● Problem
Go through the records line by line. Report how many lines contain "input", with nothing else.

Recorded data:
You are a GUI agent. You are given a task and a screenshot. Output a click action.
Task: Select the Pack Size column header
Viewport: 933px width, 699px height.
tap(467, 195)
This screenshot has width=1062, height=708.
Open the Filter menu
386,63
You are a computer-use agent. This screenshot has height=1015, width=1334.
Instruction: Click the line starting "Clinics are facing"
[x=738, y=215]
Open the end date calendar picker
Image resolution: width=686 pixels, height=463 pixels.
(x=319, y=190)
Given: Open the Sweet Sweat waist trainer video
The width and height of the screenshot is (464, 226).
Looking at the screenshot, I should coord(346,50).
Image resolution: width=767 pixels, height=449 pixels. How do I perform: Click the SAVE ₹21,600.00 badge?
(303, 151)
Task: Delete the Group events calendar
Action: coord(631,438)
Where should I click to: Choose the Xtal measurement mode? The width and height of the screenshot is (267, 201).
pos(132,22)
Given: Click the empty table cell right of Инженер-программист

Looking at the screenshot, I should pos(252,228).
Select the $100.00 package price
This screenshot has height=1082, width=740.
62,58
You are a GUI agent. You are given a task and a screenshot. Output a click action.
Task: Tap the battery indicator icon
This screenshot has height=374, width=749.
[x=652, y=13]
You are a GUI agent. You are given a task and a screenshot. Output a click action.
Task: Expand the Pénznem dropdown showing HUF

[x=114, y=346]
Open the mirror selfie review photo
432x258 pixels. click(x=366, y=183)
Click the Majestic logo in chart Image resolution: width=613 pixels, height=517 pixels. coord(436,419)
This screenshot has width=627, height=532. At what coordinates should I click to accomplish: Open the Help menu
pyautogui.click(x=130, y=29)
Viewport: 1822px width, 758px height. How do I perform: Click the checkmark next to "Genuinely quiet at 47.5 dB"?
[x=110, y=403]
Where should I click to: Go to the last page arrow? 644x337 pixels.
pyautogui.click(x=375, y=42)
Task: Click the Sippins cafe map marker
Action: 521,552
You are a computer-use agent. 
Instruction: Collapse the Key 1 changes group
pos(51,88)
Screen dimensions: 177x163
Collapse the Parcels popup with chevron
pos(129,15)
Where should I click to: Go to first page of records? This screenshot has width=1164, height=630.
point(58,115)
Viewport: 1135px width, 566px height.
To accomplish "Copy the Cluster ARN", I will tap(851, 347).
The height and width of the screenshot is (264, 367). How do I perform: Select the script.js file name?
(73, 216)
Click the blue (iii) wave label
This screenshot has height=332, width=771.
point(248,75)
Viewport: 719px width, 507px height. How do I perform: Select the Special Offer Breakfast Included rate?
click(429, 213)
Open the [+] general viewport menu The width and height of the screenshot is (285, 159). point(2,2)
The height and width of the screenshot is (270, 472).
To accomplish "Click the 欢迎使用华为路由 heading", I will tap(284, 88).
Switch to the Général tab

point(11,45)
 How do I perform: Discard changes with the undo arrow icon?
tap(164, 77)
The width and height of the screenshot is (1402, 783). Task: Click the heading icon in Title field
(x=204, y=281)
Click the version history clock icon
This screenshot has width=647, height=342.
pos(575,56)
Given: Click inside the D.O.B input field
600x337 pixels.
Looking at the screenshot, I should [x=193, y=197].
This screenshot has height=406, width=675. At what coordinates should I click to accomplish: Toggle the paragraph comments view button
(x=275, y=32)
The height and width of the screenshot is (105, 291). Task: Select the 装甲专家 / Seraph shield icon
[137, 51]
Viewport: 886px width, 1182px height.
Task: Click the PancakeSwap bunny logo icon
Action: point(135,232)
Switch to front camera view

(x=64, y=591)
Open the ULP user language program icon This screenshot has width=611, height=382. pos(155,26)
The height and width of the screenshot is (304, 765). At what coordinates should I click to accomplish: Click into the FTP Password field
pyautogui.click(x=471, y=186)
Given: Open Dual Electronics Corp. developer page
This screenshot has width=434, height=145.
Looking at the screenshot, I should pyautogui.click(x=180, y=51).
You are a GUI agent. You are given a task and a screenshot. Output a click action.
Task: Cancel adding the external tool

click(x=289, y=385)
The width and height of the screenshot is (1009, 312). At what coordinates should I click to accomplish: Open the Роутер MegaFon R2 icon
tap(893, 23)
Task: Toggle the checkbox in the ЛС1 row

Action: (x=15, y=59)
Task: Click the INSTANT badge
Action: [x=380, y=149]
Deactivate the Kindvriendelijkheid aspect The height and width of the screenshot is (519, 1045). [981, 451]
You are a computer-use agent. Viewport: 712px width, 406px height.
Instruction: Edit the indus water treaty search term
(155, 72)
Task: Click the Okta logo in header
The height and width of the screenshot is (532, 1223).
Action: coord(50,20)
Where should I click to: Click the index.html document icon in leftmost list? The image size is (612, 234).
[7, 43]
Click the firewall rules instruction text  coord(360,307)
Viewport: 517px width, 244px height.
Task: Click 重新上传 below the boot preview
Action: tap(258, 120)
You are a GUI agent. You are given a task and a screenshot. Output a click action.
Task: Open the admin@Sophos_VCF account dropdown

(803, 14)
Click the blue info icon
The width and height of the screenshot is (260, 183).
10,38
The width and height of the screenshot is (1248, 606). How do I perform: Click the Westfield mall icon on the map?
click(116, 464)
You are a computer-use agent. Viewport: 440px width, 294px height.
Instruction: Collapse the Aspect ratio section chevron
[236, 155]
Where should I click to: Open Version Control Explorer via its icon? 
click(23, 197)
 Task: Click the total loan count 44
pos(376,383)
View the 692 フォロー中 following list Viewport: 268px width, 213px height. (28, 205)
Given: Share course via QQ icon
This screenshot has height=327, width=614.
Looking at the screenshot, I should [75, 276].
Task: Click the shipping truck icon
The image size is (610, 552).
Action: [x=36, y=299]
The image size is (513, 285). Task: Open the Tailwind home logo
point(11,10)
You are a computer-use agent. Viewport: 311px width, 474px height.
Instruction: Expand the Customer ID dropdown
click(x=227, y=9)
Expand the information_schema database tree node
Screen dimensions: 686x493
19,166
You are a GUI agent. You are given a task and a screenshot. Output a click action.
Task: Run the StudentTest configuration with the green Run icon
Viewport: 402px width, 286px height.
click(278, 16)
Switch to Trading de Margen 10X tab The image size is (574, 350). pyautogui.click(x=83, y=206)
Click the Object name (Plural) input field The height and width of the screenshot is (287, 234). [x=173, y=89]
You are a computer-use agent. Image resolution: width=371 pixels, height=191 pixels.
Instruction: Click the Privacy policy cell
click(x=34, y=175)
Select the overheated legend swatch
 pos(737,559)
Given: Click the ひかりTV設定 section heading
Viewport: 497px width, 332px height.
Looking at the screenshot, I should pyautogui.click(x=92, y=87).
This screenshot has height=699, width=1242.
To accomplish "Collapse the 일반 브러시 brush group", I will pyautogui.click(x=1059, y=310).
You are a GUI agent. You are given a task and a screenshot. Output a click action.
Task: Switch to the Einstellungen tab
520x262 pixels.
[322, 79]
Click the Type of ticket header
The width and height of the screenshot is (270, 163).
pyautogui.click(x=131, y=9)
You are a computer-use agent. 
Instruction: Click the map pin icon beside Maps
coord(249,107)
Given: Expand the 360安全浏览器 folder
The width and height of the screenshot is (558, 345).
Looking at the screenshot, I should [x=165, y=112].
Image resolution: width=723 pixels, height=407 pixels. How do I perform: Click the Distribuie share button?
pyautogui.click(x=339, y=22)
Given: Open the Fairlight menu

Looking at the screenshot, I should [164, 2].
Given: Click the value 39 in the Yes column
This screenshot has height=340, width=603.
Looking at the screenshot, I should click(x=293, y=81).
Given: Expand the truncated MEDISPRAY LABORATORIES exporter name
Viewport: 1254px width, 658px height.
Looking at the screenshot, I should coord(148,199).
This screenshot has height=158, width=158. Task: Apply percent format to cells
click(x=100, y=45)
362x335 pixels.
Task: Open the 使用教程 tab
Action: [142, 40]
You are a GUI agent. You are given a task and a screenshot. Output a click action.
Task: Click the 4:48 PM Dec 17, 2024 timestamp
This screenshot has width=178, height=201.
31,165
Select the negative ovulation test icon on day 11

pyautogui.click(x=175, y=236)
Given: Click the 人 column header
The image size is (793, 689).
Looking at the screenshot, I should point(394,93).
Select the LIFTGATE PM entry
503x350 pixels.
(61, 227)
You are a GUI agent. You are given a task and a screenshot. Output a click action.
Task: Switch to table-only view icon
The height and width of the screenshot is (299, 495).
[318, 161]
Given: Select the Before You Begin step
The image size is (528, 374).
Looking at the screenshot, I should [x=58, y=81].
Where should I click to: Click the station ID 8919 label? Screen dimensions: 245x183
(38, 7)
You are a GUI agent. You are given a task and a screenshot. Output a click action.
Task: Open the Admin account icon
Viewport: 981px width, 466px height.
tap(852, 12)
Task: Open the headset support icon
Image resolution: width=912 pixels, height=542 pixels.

● Written answer
2